The morning was mild, with a soft drizzle sweeping the pool. Leaves skittered on a light breeze, piling up on the bank furthest from my pole-wielding friends. The marginal reeds twitched and a single carp, perhaps 12lb, broke surface as he sucked morsels unseen from the stems. An hour of quiet watching followed and it was evident that he wasn’t alone. Every carp in the lake was at my feet.
The first fish took my corn as it fell through the water and I was too surprised to strike effectively. A minute later, it was all over and a bare hook flew back to me. It took some time for the pool to settle once more, and so I watched and smoked and boiled a kettle. In the fish’s absence I scattered more corn along 10 yards of bank and waited for the twitching to recommence. Soon enough, it did.

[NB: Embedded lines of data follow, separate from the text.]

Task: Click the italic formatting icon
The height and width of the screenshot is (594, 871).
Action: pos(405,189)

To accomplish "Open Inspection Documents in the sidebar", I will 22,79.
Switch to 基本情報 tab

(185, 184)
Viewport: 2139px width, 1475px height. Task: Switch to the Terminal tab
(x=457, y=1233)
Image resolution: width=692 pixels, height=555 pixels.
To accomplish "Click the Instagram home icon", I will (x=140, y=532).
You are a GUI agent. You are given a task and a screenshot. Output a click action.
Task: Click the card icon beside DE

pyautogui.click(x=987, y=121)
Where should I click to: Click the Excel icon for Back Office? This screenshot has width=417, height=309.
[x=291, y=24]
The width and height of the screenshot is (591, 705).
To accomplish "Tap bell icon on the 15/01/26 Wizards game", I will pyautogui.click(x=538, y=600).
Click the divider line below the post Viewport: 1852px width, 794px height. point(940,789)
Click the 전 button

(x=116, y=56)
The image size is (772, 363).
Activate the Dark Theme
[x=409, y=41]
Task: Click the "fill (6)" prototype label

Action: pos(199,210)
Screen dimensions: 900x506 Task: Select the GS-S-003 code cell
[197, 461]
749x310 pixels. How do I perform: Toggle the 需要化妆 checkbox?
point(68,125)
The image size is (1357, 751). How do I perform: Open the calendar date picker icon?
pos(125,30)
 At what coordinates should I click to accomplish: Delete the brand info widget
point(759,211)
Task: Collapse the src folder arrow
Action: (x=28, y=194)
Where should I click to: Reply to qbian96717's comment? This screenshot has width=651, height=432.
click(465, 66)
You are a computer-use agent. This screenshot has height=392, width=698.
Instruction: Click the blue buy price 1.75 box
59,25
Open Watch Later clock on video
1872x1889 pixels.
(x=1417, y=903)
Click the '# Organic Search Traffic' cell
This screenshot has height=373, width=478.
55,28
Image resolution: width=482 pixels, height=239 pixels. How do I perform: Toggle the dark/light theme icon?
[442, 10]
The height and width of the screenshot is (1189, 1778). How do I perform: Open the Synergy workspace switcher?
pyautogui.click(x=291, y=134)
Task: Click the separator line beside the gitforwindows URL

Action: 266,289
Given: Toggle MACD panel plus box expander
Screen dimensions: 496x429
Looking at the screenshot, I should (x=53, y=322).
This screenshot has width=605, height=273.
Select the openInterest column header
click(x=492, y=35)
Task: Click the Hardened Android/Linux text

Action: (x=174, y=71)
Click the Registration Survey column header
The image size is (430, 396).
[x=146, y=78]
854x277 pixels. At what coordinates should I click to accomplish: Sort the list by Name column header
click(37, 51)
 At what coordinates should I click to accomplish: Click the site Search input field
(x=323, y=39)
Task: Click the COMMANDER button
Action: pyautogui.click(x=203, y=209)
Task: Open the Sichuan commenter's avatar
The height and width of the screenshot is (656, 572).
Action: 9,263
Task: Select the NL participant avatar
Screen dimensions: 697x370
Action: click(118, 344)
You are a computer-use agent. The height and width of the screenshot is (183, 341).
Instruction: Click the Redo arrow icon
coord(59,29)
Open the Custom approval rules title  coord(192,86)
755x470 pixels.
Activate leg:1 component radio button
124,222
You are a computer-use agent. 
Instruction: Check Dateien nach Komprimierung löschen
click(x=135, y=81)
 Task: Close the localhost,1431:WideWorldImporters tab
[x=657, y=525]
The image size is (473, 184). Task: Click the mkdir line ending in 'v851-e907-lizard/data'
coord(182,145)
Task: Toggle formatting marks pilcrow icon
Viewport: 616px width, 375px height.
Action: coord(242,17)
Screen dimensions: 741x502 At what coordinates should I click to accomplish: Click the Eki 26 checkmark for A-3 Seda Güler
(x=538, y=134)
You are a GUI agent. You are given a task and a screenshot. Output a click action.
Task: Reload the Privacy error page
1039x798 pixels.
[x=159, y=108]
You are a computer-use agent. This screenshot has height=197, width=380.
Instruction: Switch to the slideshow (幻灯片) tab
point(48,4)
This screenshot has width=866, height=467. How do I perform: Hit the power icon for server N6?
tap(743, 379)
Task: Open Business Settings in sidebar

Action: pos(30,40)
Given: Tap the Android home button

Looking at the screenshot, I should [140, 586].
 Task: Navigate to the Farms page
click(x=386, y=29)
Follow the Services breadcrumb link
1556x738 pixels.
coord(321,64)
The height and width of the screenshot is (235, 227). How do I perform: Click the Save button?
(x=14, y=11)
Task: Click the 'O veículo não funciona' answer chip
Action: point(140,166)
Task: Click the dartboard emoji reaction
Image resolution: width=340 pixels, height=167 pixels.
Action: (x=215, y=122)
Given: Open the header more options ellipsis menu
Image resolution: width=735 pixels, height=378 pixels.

I caught three carp between mid-morning and late afternoon, and lost another that felt—as they always do—like the best fish of the day. None were huge but each gave a confident take which saw my unweighted crow quill vanish in an instant. For a moment, as I returned to the car in fading light, I decided that I really did like cold water carp fishing after all. But, as I shivered through the fog on my way home, the feeling left as quickly as it had arrived.
It’s late now, more winter than autumn as midnight approaches, and for the first time this year I’ve piled logs on the fire and dropped a little dry ginger in to my whisky. A quick scan of social media tells me that some of my friends have been out after grayling, pike and chub today. Proper fish that subscribe to the Crabtree calendar. Others are still out there as I type, zipping up their sleeping bags and settling down for a night of silence in the hope of a big carp at dawn. I admire them and hope their buzzers scream, but I don’t want to join them. If I’m any kind of carp fisherman these days, it’s the dilettante kind, the sort who is mystified much of the time and who, when the weather is compliant, might just luck in on a decent fish every now and then. I can live with that. If a particular fish demands anything more than a grain of corn under a float or an inexpertly-presented lump of crust, it won’t be me that catches it. I can live with that, too.